Knock-in and knockout mice for Olfr1019
For the loss-of-function and gain-of function experiments of the Olfr1019 glomeruli, we generated mutant mice in which the Olfr1019 gene was either deleted or linked to the coding sequence of channelrhodopsin (ChR) (Fig. 2a, and Supplementary Fig. 2a,b). For the knock-in (KI) experiment, ChR wide receiver (ChRWR) was used in place of conventional ChR2. ChRWR is a chimeric molecule of ChR2 and ChR1 and possesses advantages over ChR2, such as improved expression in the plasma membrane and enhanced photocurrent with smaller desensitization19. In the KI, ChRWR was fused with a fluorescent marker, Venus, so that OSN axons expressing the KI allele of Olfr1019 could be visualized. Venus-positive OSNs were all confined to the dorsal OE, and no Venus signal was found in the vomeronasal organ. As expected, a pair of fluoresced glomeruli was detected for Olfr1019 in the posterior DII subdomain of the OB (Fig. 2b,c and Supplementary Fig. 2c,d). Although the locations of Olfr1019-KI glomeruli varied among animals, they were primarily located within the posterior DII subdomain as identified by optical imaging upon exposure to TMT (Supplementary Fig. 2c). The KI glomeruli were rarely found in the lateral aspect of the dorsal OB where the 4MT-responsive glomeruli were clustered. We also analysed the knockout (KO) mice for the expression of the deleted Olfr1019 allele (Fig. 2c,d). Extended yellow fluorescent protein (EYFP)-positive OSN axons expressing the KO allele did not converge to a specific glomerulus, but were dispersed across the dorsal OB (Fig. 2d). When the OB sections were analysed by immunohistochemistry, OSN axons expressing the Olfr1019 KO allele were scattered and detected within various D-domain glomeruli. In situ hybridization revealed that OSNs expressing the Olfr1019 KO allele had activated another OR gene member to maintain the one neuron-one receptor rule4. These coexpressing secondarily chosen OR genes were not necessarily from the Olfr1019 cluster or from our gene list for TMT-responsive ORs (Fig. 2d).
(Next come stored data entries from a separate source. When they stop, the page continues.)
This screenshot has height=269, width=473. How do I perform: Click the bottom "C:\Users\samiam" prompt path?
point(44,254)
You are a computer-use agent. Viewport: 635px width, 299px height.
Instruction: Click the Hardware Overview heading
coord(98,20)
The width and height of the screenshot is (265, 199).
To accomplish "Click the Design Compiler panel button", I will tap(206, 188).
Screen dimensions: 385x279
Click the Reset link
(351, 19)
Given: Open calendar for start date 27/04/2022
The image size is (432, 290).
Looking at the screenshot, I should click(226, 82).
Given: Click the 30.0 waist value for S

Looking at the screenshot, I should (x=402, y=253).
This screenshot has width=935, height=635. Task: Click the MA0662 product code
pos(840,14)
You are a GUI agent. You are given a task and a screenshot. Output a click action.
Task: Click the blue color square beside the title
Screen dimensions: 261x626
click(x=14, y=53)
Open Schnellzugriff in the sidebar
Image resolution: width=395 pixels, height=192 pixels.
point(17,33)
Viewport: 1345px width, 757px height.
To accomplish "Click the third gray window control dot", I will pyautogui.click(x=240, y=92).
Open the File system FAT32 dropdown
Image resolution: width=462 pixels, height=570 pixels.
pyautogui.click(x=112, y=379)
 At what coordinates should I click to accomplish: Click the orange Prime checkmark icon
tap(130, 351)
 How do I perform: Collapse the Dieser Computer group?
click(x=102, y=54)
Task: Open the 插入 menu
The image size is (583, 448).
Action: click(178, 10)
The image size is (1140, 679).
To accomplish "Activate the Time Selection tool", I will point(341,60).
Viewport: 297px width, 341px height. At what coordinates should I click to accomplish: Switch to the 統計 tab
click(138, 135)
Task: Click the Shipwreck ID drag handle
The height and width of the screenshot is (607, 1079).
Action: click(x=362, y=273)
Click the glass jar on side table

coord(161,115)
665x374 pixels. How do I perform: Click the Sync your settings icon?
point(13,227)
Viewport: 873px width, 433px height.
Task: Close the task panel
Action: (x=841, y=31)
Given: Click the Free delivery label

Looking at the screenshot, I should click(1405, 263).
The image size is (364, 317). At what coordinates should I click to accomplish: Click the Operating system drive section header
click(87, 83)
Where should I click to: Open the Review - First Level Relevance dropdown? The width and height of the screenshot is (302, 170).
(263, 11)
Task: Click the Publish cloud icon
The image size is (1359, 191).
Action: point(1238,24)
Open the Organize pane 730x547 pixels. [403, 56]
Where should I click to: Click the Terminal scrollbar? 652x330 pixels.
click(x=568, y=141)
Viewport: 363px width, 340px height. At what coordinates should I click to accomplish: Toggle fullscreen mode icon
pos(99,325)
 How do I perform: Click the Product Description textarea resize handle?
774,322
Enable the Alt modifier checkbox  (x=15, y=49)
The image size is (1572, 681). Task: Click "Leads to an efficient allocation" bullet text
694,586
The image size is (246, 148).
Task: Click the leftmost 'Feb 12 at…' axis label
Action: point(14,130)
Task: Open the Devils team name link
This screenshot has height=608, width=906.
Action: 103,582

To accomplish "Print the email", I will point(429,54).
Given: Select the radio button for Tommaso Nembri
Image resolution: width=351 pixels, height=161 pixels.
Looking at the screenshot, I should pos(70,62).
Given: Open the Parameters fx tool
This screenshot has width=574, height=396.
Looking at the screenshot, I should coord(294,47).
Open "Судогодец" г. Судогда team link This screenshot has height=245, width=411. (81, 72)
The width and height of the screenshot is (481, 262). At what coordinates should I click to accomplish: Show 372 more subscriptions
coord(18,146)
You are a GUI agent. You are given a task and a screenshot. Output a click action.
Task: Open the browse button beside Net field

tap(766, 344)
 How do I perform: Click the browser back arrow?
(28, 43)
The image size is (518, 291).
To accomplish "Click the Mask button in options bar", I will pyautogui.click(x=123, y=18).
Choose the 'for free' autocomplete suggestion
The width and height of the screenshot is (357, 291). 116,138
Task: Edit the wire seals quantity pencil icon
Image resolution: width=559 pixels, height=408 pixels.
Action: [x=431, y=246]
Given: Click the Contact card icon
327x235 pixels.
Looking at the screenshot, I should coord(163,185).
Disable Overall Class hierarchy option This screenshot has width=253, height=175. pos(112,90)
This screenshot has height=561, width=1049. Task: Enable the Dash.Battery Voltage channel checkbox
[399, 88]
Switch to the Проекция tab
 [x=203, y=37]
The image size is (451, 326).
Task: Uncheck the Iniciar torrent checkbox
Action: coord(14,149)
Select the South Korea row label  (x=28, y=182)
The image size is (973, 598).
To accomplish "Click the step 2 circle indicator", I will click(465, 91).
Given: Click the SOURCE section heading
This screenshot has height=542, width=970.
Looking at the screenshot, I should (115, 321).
Photoinduced spike-discharges in M/T cells
Mitral/tufted (M/T) cells are secondary neurons receiving odour signals from connecting glomeruli (Supplementary Fig. 3a) and send odour information to various regions in the olfactory cortex (OC)20,21,22,23,24,25. To determine whether stimulation of a single glomerular species could induce spike discharges in M/T cells, the KI mice were photoilluminated and action potentials of M/T cells were analysed by single-unit recording (Fig. 3a–c and Supplementary Fig. 3c). Layer locations of the tip of the recording microelectrode in the OB were examined by monitoring the configuration of lateral olfactory tract (LOT)-evoked field potentials (Supplementary Fig. 3a,b)9,24,25. We first studied the responsiveness of cells in the KI-OB to different dose intensities of photo exposure (Fig. 3b). In the external plexiform layer (EPL) unit, spike responses were saturated at 0.1 mW mm−2, whereas in the mitral cell layer (MCL) unit, responses were gradually increased and saturated at 1.0 mW mm−2. Consistent with a previous study demonstrating that tufted cells are more sensitive than mitral cells to lower concentrations of the TMT20, spike responses of the EPL unit were more sensitive to weaker light than the MCL unit (Fig. 3b). We then examined response profiles of M/T cells to different durations of stimulation with the light intensity of 1.3 mW mm−2 (Fig. 3c and Supplementary Fig. 3c). The EPL unit generated initial burst discharges of over 100 Hz immediately after the onset of 20 ms or longer durations of illumination (Fig. 3c and Supplementary Fig. 3c). In contrast, the MCL unit demonstrated spike responses to 50 ms or longer illumination (Fig. 3c). When durations of illumination were sufficient to induce spike responses, the photoilluminated cells yielded burst discharges at 50 Hz with delayed onset (Fig. 3c and Supplementary Fig. 3c). These results indicate that over 200 ms of photoillumination induces the plateau of spike rates in both the EPL and MCL units (Fig. 3a,c and Supplementary Fig. 3c).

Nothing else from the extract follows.